“Git” with the Program: Distributed Version Control with Git

Change happens…and in software, change is the name of the game—add this feature, fix that bug, deprecate something else, etc. While DBAs and database developers may not usually have to worry about distributed version control such as Git provides, it’s a powerful tool that could really save your bacon…or at least some time and frustration.

distributed version control with Git

The basics of Distributed Version Control Systems

In software development, distributed version control, as a quick definition, is where the full codebase (the repository) and full history is mirrored on every developer’s computer (learn more). 

I’m not one of the technical guys at SSG, so here’s a list of advantages, when compared to centralized systems, of distributed version control systems (DVCS) that I’m borrowing from Wikipedia:

  • Users can work when not connected to a network.
  • Common operations (commits, viewing history, and reverting changes) are faster because there is no communications to central server.
  • Allows private work.
  • Working copies function as remote backups.
  • Allows various development models to be used, such as development branches or a Commander/Lieutenant model.
  • Permits centralized control of the “release version.”
  • Much easier to create a project fork from a project that is stalled because of leadership conflicts or design disagreements (FOSS software projects).

As for disadvantages:

  • Initial repository checkout is slower
  • Lack of locking mechanisms
  • Individual storage required
  • Exposure of code base

So that’s DVCS.

What’s Git?

Git is a specific type of DVCS, and in fact far and away the most popular: As of 2018, 87.2% of respondents to a Stack Overflow annual developer survey reported they were using Git, with the second-place option at only 16.1%. Clearly, developers are seeing the value, and not just because Git is free (the second place software is also free).

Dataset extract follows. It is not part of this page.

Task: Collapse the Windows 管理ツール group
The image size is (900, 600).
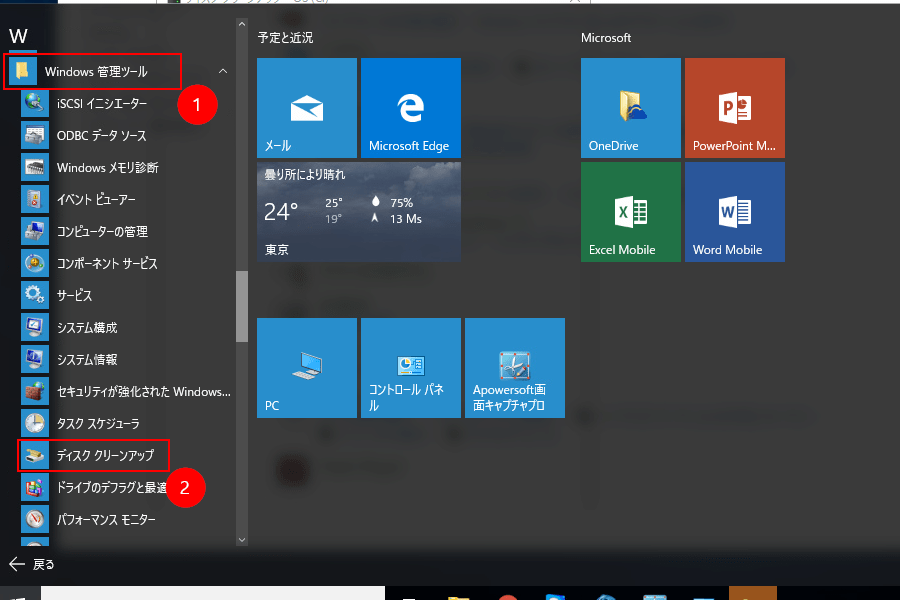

From the Git website, unlike other VCS software, 

Git doesn’t think of or store its data this way [delta-based version control]. Instead, Git thinks of its data more like a series of snapshots of a miniature filesystem. With Git, every time you commit, or save the state of your project, Git basically takes a picture of what all your files look like at that moment and stores a reference to that snapshot. To be efficient, if files have not changed, Git doesn’t store the file again, just a link to the previous identical file it has already stored. Git thinks about its data more like a stream of snapshots.

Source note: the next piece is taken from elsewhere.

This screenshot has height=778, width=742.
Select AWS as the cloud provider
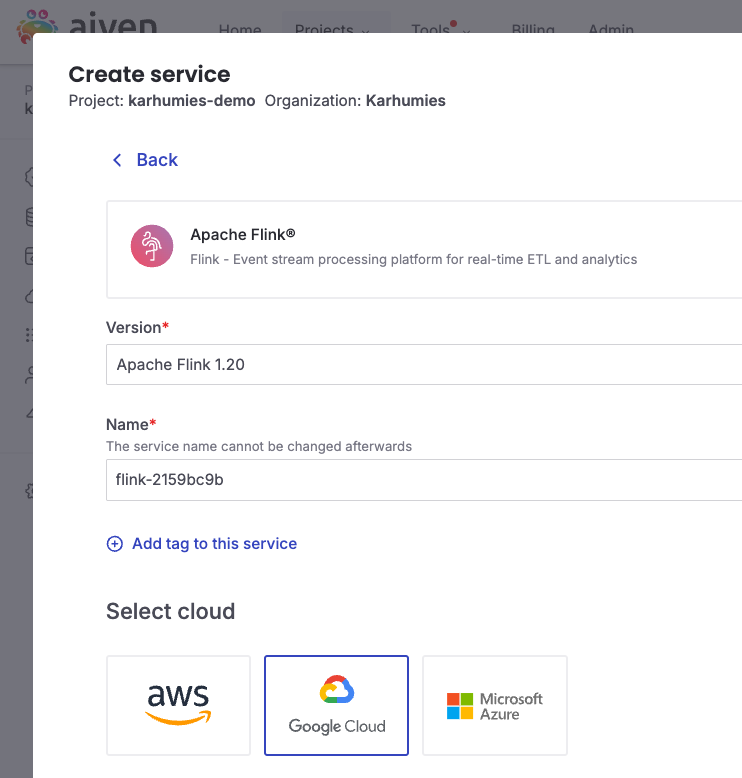(x=178, y=705)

Also from the Git site, “it’s impossible to change the contents of any file or directory without Git knowing about it,” because everything is checksummed. For visual learners, this quick (four minute) video on Git is a good primer of the basics.

What does it have to do with SQL Server? Git is for programmers, but it’s not exclusively so; anyone can use it to track changes in any set of files. Our friend Steve Jones at SQL Server Central has a great getting started post for DBAs (in fact, the start of a series) where he walks his readers through tracking SQL scripts and the ins and outs of making changes. In his words,

“One of the things Git enables is the tracking of history. What happened over time, who changed the files, and when. These are all questions I’ve wanted answered with files and code at different times in my career.”

If that sounds like something you need, distributed version control with Git could be be just what you need.